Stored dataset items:
***

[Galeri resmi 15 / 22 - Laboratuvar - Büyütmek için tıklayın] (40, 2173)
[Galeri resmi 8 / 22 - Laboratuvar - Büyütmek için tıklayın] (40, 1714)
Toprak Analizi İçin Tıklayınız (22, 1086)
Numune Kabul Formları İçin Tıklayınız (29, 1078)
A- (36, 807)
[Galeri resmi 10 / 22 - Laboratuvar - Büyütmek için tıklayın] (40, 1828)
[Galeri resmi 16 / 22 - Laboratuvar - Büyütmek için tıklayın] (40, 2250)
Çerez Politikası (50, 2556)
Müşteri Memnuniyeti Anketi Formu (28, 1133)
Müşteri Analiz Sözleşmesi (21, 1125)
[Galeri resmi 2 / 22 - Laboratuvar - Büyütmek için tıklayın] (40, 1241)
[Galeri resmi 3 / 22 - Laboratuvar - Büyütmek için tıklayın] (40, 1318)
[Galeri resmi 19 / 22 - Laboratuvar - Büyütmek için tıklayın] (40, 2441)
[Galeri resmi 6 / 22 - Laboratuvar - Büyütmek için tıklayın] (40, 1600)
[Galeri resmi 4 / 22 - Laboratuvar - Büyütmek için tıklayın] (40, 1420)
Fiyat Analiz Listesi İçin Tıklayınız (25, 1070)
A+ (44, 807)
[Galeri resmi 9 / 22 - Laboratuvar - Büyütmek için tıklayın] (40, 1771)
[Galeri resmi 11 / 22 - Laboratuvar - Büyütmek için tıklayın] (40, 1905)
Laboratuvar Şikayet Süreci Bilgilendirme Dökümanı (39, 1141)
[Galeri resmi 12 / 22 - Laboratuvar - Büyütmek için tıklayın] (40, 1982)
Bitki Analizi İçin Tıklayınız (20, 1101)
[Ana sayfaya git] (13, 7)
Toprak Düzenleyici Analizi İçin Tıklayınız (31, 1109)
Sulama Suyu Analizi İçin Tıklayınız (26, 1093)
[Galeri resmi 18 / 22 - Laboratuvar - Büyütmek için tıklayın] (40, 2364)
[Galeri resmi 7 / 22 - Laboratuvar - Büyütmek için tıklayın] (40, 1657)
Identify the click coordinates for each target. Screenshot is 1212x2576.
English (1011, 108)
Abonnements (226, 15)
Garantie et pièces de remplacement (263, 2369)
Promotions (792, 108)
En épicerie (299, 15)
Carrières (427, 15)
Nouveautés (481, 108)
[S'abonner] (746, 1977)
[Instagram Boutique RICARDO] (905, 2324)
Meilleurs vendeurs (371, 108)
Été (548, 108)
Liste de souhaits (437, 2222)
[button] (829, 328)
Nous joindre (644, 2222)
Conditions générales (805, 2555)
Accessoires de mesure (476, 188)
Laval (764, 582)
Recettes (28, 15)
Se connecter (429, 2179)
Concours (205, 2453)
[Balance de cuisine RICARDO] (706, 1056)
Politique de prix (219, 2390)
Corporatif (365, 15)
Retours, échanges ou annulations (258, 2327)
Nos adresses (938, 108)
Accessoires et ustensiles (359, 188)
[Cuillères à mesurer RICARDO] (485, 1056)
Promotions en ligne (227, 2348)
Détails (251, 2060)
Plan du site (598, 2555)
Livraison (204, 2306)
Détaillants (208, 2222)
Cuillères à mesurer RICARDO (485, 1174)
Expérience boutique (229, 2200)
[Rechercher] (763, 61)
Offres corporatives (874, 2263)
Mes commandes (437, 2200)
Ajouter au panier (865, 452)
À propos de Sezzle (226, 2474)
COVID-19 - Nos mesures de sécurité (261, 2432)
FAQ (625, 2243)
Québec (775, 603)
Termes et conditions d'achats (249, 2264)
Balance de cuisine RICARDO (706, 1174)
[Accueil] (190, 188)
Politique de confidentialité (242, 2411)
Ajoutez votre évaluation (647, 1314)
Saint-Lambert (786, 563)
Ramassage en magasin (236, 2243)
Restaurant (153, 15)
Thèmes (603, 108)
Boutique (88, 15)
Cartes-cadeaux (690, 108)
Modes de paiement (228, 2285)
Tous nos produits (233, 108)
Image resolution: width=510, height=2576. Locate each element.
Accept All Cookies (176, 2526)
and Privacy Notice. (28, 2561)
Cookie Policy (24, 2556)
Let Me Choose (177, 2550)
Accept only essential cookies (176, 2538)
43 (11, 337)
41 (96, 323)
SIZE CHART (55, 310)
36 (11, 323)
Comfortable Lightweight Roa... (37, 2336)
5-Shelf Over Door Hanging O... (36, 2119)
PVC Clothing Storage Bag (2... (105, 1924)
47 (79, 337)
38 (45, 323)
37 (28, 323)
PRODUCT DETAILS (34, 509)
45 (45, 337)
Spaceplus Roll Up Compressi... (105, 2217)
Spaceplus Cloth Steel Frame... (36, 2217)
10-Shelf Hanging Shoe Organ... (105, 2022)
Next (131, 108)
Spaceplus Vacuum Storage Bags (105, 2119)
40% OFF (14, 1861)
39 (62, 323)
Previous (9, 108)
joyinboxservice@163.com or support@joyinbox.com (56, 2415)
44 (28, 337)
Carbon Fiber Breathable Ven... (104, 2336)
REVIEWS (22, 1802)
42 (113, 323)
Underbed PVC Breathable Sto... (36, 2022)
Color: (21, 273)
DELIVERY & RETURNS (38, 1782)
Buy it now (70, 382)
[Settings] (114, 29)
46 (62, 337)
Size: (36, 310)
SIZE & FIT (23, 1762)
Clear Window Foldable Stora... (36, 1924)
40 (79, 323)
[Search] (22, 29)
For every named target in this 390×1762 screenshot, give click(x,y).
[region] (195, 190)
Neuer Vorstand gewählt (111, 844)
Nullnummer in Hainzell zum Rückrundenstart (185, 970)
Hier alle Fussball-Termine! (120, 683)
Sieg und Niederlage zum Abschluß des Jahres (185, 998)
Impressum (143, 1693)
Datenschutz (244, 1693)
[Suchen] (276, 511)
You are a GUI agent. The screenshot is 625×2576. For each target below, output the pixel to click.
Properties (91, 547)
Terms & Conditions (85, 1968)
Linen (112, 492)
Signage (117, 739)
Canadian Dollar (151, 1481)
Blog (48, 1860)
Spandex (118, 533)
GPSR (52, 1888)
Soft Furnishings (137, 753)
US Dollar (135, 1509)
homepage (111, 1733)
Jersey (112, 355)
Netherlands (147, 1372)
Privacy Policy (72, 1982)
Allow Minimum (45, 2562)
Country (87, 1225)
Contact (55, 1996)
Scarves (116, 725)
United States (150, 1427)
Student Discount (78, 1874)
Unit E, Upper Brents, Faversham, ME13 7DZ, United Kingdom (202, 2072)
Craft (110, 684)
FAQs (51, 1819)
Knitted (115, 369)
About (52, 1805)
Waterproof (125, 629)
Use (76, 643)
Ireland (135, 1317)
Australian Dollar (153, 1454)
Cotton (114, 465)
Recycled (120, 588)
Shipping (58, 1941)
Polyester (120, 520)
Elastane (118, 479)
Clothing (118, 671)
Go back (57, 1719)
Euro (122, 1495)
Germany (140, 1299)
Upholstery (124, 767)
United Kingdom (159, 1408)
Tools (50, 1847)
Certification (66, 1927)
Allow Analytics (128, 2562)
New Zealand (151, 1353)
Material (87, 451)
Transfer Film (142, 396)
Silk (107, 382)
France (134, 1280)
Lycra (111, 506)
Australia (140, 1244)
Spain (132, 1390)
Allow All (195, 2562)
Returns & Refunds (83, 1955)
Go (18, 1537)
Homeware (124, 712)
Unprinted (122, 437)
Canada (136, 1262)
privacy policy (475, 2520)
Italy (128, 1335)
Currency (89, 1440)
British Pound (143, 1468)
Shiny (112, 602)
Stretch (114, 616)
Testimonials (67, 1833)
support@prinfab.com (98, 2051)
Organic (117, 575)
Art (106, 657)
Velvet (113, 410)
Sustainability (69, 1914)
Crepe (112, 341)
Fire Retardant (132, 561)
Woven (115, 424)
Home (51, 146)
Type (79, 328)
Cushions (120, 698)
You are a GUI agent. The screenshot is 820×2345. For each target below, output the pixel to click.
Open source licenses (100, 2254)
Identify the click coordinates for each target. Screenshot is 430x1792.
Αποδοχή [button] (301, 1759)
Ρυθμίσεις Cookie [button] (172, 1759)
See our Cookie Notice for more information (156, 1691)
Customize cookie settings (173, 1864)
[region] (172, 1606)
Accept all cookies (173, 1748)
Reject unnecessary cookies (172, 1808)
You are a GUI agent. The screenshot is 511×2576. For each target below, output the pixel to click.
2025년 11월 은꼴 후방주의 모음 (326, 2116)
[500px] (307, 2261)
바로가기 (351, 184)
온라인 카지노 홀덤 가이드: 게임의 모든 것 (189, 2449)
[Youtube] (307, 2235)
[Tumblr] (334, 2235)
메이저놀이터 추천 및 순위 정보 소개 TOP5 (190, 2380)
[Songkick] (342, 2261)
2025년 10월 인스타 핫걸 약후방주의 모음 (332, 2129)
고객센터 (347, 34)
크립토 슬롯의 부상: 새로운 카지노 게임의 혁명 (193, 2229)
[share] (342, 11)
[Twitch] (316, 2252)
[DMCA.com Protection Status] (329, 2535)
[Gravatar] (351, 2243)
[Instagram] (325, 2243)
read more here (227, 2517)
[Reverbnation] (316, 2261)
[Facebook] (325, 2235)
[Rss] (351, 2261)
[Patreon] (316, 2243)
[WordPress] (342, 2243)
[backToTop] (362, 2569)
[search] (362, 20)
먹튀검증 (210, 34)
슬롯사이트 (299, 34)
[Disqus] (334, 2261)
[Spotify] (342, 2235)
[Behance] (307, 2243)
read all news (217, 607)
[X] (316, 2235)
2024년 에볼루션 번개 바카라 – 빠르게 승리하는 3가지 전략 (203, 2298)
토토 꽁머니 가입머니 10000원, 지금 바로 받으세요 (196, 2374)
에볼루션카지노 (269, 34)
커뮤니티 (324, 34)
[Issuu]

***

> [WORK REQUEST]: Repeat only what lies between the first line of the data and the line containing "[Galeri resmi 18", both of those lines included, exactly as it stands.

> [ANSWER SPACE]:
[Galeri resmi 15 / 22 - Laboratuvar - Büyütmek için tıklayın] (40, 2173)
[Galeri resmi 8 / 22 - Laboratuvar - Büyütmek için tıklayın] (40, 1714)
Toprak Analizi İçin Tıklayınız (22, 1086)
Numune Kabul Formları İçin Tıklayınız (29, 1078)
A- (36, 807)
[Galeri resmi 10 / 22 - Laboratuvar - Büyütmek için tıklayın] (40, 1828)
[Galeri resmi 16 / 22 - Laboratuvar - Büyütmek için tıklayın] (40, 2250)
Çerez Politikası (50, 2556)
Müşteri Memnuniyeti Anketi Formu (28, 1133)
Müşteri Analiz Sözleşmesi (21, 1125)
[Galeri resmi 2 / 22 - Laboratuvar - Büyütmek için tıklayın] (40, 1241)
[Galeri resmi 3 / 22 - Laboratuvar - Büyütmek için tıklayın] (40, 1318)
[Galeri resmi 19 / 22 - Laboratuvar - Büyütmek için tıklayın] (40, 2441)
[Galeri resmi 6 / 22 - Laboratuvar - Büyütmek için tıklayın] (40, 1600)
[Galeri resmi 4 / 22 - Laboratuvar - Büyütmek için tıklayın] (40, 1420)
Fiyat Analiz Listesi İçin Tıklayınız (25, 1070)
A+ (44, 807)
[Galeri resmi 9 / 22 - Laboratuvar - Büyütmek için tıklayın] (40, 1771)
[Galeri resmi 11 / 22 - Laboratuvar - Büyütmek için tıklayın] (40, 1905)
Laboratuvar Şikayet Süreci Bilgilendirme Dökümanı (39, 1141)
[Galeri resmi 12 / 22 - Laboratuvar - Büyütmek için tıklayın] (40, 1982)
Bitki Analizi İçin Tıklayınız (20, 1101)
[Ana sayfaya git] (13, 7)
Toprak Düzenleyici Analizi İçin Tıklayınız (31, 1109)
Sulama Suyu Analizi İçin Tıklayınız (26, 1093)
[Galeri resmi 18 / 22 - Laboratuvar - Büyütmek için tıklayın] (40, 2364)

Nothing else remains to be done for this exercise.